(What to do): Within the material below, locate the line with "grudzień 2023 (616, 1526)" and the line with "Fundament (610, 1097)", then return those two lines and all lines between them, exactly as written.

* * * *

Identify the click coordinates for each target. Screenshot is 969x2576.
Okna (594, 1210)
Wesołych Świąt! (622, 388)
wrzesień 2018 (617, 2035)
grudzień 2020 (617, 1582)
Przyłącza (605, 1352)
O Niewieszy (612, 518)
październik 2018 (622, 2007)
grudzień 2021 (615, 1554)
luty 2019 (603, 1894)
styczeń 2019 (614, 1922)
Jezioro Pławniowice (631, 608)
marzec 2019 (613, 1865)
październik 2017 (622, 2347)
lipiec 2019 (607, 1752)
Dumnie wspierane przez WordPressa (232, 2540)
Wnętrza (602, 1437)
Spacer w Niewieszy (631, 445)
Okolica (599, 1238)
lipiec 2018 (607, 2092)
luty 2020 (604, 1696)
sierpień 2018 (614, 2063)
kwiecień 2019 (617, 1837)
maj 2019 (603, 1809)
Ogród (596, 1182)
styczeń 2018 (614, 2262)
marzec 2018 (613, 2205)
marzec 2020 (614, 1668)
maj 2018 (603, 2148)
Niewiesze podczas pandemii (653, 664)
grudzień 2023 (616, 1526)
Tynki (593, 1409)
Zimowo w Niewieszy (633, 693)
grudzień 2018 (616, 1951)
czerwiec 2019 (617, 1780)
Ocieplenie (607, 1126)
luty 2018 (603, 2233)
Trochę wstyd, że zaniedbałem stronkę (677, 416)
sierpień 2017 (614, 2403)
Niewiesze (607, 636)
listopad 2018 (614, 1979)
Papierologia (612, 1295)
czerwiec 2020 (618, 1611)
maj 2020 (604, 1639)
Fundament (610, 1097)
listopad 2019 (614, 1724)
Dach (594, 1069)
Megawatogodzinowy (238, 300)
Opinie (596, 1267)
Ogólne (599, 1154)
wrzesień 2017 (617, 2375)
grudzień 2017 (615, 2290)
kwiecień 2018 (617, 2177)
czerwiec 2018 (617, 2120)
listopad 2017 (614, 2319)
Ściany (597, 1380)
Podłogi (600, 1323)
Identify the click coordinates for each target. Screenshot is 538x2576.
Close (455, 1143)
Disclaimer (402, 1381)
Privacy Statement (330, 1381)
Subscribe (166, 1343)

* * * *

(Written answer):
grudzień 2023 (616, 1526)
Tynki (593, 1409)
Zimowo w Niewieszy (633, 693)
grudzień 2018 (616, 1951)
czerwiec 2019 (617, 1780)
Ocieplenie (607, 1126)
luty 2018 (603, 2233)
Trochę wstyd, że zaniedbałem stronkę (677, 416)
sierpień 2017 (614, 2403)
Niewiesze (607, 636)
listopad 2018 (614, 1979)
Papierologia (612, 1295)
czerwiec 2020 (618, 1611)
maj 2020 (604, 1639)
Fundament (610, 1097)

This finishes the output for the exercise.